→ **Your assignment**
Beginning with the line that holds "Screen dimensions: 713x1128", copy every remaining line of the listing below exactly, and leave the pictures out.
====== Available records
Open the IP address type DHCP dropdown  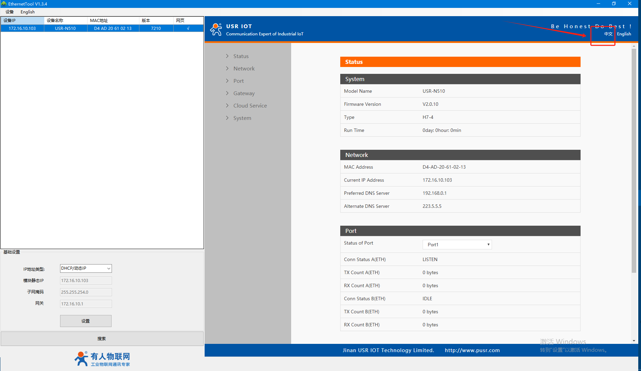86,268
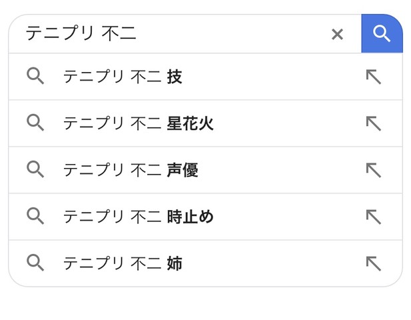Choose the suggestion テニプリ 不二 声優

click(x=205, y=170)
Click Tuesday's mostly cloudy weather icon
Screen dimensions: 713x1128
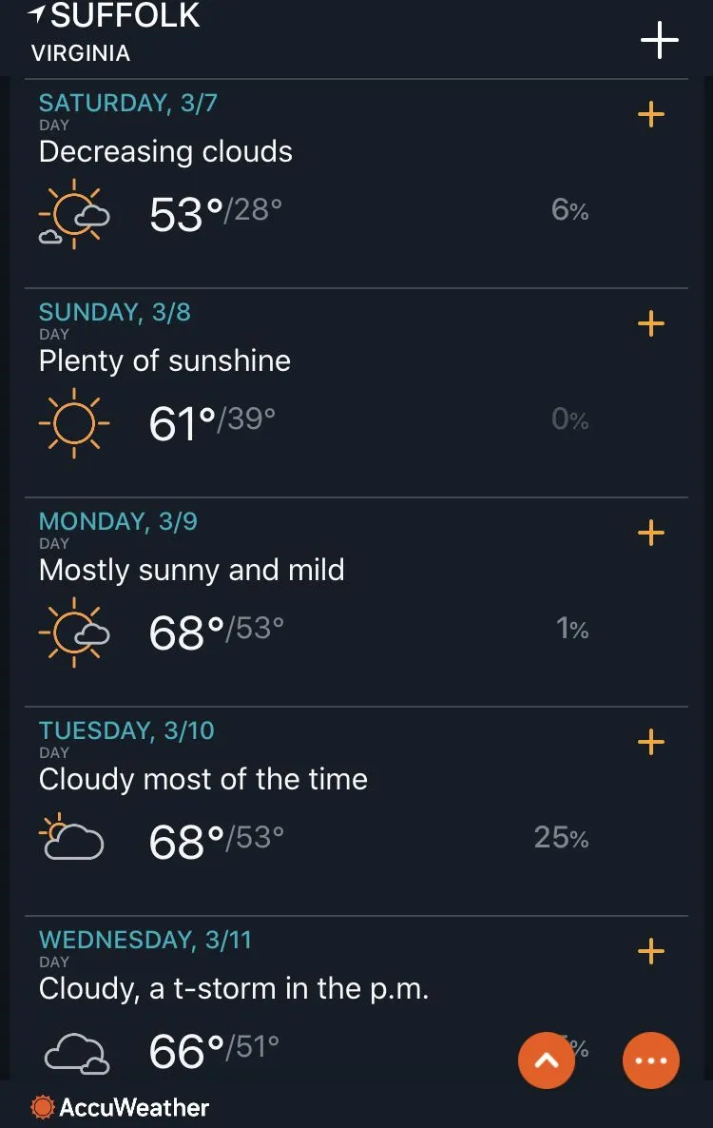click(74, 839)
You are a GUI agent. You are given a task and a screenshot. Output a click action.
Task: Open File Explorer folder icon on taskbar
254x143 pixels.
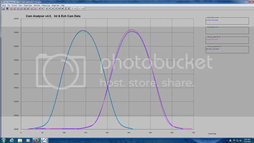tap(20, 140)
============
→ **Answer space**
Screen dimensions: 713x1128
click(74, 839)
You are a GUI agent. You are given a task and a screenshot. Output a click action.
Task: Open File Explorer folder icon on taskbar
254x143 pixels.
tap(20, 140)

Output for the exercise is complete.